Unless you want to rewrite strptime (a very bad idea), the only real option you have is to slice end_date and chop off the extra characters at the end, assuming that this will give you the correct result you intend.
For example, you can catch the ValueError, slice, and try again:
def parse_prefix(line, fmt):
try:
t = time.strptime(line, fmt)
except ValueError as v:
if len(v.args) > 0 and v.args[0].startswith('unconverted data remains: '):
line = line[:-(len(v.args[0]) - 26)]
t = time.strptime(line, fmt)
else:
raise
return t
For example:
parse_prefix(
'2015-10-15 11:33:20.738 45162 INFO core.api.wsgi yadda yadda.',
'%Y-%m-%d %H:%M:%S'
) # -> time.struct_time(tm_year=2015, tm_mon=10, tm_mday=15, tm_hour=11, tm_min=33, ...

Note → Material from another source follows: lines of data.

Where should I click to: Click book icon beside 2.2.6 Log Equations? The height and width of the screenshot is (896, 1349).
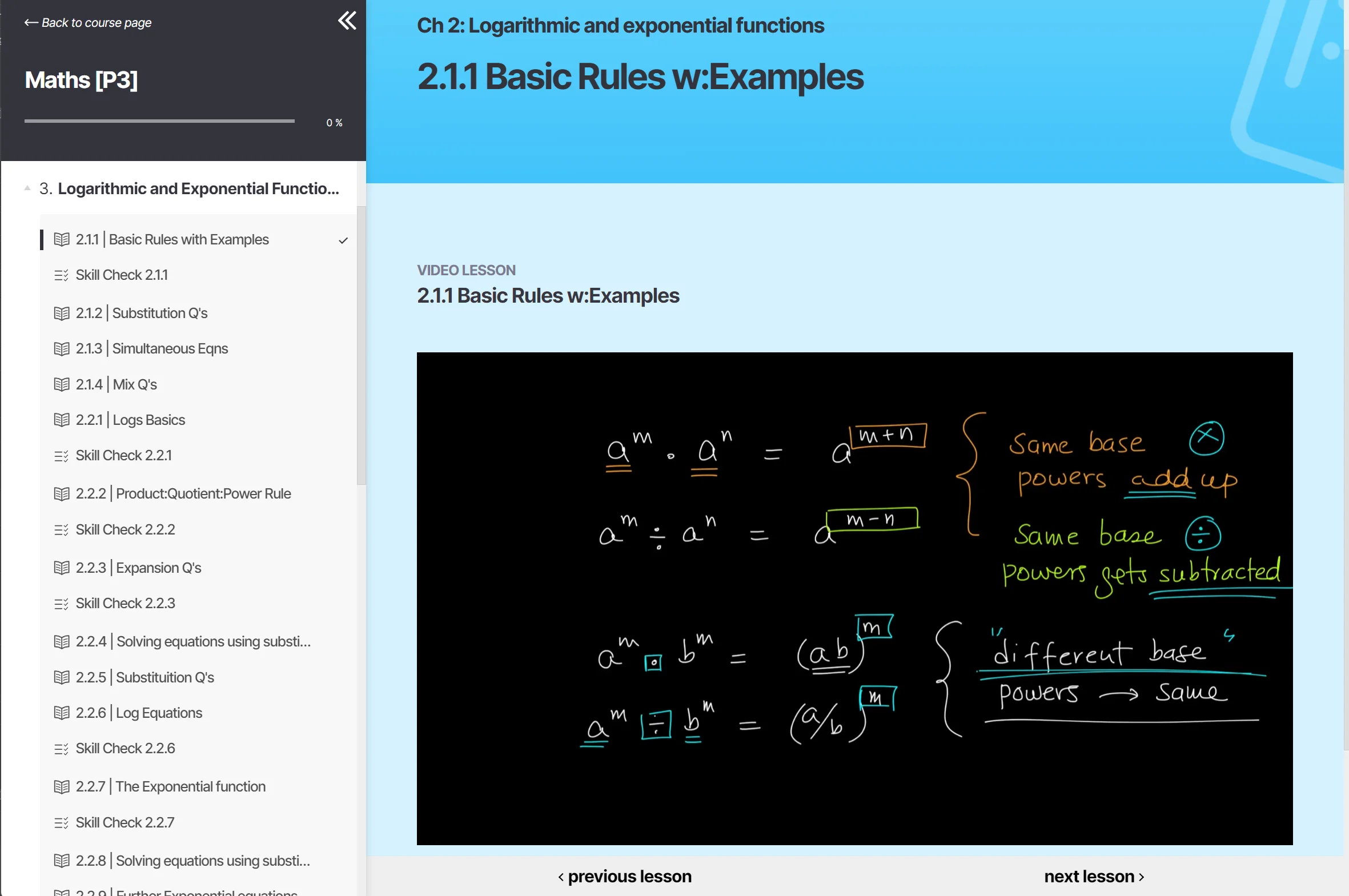[62, 713]

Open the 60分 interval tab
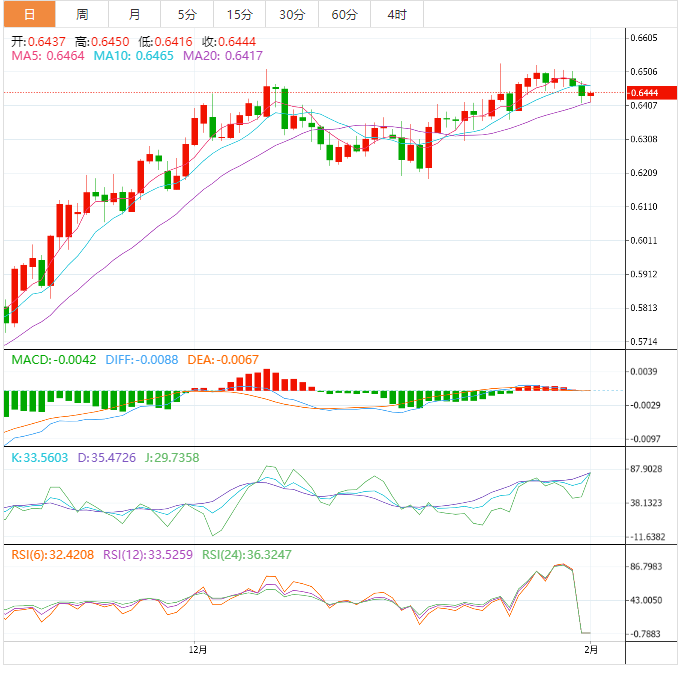(x=344, y=14)
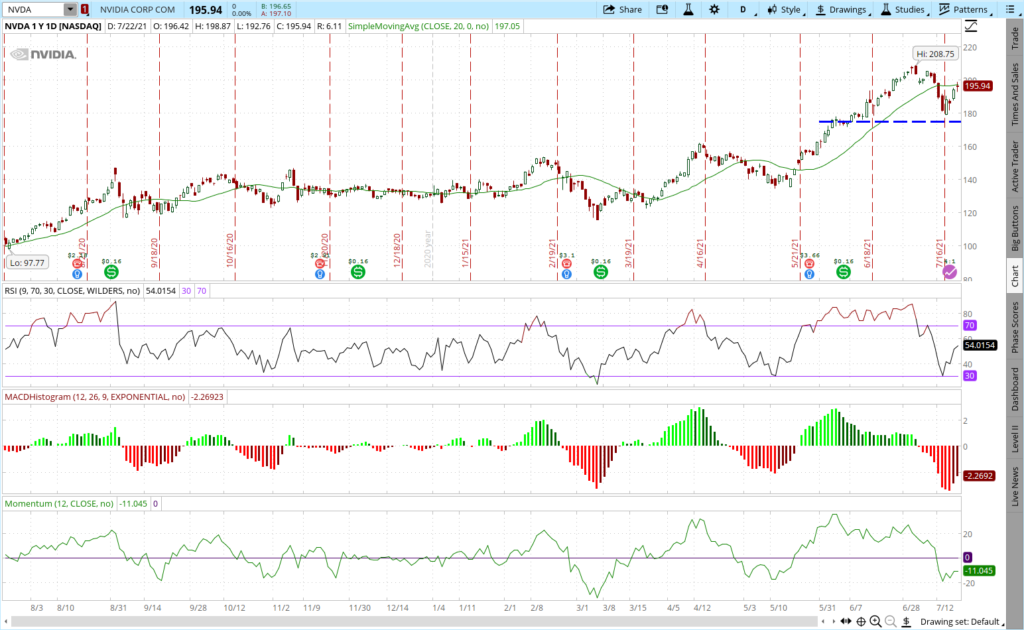Click the red alert indicator beside symbol
The width and height of the screenshot is (1024, 630).
coord(84,9)
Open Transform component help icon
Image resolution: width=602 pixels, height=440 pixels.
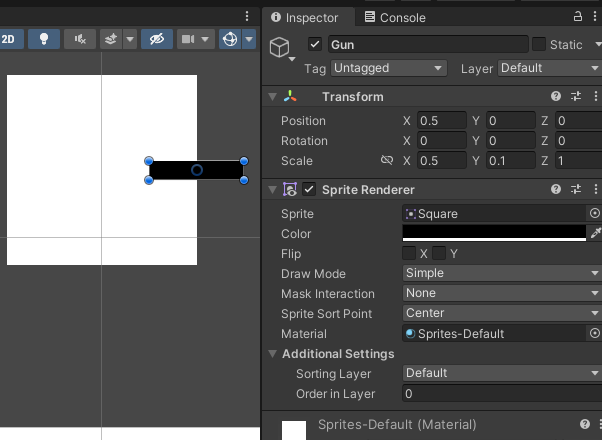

Yeah, I'd just chop off the extra numbers. Assuming they are always appended to the datestring, then something like this would work:
end_date = end_date.split(" ")
end_date[-1] = end_date[-1][:4]
end_date = " ".join(end_date)
I was going to try to get the number of excess digits from the exception, but on my installed versions of Python (2.6.6 and 3.1.2) that information isn't actually there; it just says that the data does not match the format. Of course, you could just continue lopping off digits one at a time and re-parsing until you don't get an exception.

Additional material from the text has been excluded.